Solar Engineering may be able to reduce global temperatures, but Sci&Tech Editor Georgia Brooks argues that the risks outweigh the benefits.
Solar Geoengineering refers to a currently largely theoretical approach to mitigating the effects of climate change, by artificially changing the climate systems of the earth and reflecting some incoming solar radiation back into space. It is an example of an approach to climate change that treats the symptoms of the problem rather than the root cause (i.e. greenhouse gas emissions) and is highly disputed and uncertain, but some believe that these kinds of radical measures are necessary.
How does Solar Geoengineering Work?
There are two main approaches to solar geoengineering currently being investigated: Stratospheric Aerosol Injection (SAI) and Marine Cloud Brightening (MCB). SAI involves injecting aerosols (tiny reflective particles) into the upper atmosphere, which mimics the cooling effect that can occur when major volcanic eruptions take place, as the particles reflect radiation back into space. However, this would not only have effects on global temperatures, but also on other climatic phenomena such as precipitation patterns.
MCB proposes spraying large amounts of particles such as sea salt aerosols into lower lying marine clouds. In theory, this creates brighter clouds as condensation occurs around the aerosols, also reflecting radiation and cooling the atmosphere.
What are the prospects?
Currently, very little practical research has been carried out to investigate solar geoengineering. The investigations that have taken place so far have generally involved computer modelling and current observations, but they do clearly show an overall reduction in atmospheric temperatures. To be able to reach the goal of limiting global temperature rise promised in the Paris Agreement, some consider that this could be the only means.
And the problems?
Solar geoengineering is generally a pretty unpopular approach, and for good reason. First and foremost, as mentioned above, solar geoengineering doesn’t address the root problems that are causing climate change: greenhouse gas emissions and a global culture of overconsumption. As such, it doesn’t solve any of the other associated problems, such as ocean acidification, and also could discourage solutions to or a decrease in our current emissions rates, creating an attitude of using symptomatic treatments for the problem, rather than changing harmful habits.
There are also huge uncertainties associated with solar geoengineering – apart from analysing volcanic eruptions of the past, we really have no idea how methods such as these could affect weather patterns and circulation, and the effects will be global, making it incredibly hard to carry out any sort of tests or experiments in this area.

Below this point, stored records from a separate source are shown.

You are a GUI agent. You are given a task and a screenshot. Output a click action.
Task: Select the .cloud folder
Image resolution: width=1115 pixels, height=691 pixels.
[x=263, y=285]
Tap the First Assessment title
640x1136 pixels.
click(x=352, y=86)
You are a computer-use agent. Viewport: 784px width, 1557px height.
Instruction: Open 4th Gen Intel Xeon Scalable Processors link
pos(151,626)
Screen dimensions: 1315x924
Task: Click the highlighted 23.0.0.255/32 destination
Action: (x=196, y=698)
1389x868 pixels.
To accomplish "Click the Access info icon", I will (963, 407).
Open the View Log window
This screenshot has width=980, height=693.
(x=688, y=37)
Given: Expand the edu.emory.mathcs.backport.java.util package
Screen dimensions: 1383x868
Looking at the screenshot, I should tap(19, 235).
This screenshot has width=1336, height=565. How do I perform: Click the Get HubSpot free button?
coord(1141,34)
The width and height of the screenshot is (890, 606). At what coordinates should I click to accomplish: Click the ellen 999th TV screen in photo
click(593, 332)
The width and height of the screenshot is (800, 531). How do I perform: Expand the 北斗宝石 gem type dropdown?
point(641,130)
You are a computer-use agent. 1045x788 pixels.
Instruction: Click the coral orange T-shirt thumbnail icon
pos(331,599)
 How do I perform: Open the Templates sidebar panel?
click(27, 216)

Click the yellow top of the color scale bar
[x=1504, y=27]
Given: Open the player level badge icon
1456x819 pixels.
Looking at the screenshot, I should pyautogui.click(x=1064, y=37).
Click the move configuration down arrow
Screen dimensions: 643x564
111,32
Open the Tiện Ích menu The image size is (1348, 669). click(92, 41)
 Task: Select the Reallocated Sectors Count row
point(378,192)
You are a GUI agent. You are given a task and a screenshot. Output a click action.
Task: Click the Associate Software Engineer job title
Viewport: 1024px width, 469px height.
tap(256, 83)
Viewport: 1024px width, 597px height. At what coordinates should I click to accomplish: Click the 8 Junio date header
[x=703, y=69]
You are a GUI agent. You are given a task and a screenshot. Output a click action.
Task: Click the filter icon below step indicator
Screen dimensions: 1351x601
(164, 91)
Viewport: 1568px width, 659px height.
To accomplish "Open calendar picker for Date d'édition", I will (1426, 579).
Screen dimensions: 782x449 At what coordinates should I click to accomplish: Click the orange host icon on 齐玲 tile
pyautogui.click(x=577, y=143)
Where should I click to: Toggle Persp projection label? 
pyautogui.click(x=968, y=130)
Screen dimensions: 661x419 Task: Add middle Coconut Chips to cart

This ties into the complicated geopolitical reality of methods such as solar geoengineering: because the atmosphere is global, the effects, for better or for worse, of using aerosols in this way would also be global. But additionally, for an approach like this to work, it would likely require the cooperation of at least the majority of the earth’s countries, something that current models do not reflect, but is important to consider. Rigorous governance is undoubtedly required if any sort of use is to go ahead.
So, is solar geoengineering the way forward?
It seems obvious that the risks of solar geoengineering hugely outweigh the potential benefits, particularly as any sort of comprehensive research would be so hard to carry out that the real effects of this method are likely to remain very uncertain. While some climate scientists argue that research should be carried out, as we currently do not know what the potential of solar geoengineering could be and it is important to establish this, this approach really misses the real problem that we are facing. Undoubtedly a symptomatic approach such as this could provide the possibility to slow global warming, at least temporarily, but it will also certainly create many more issues, without really addressing the root of the climate crisis.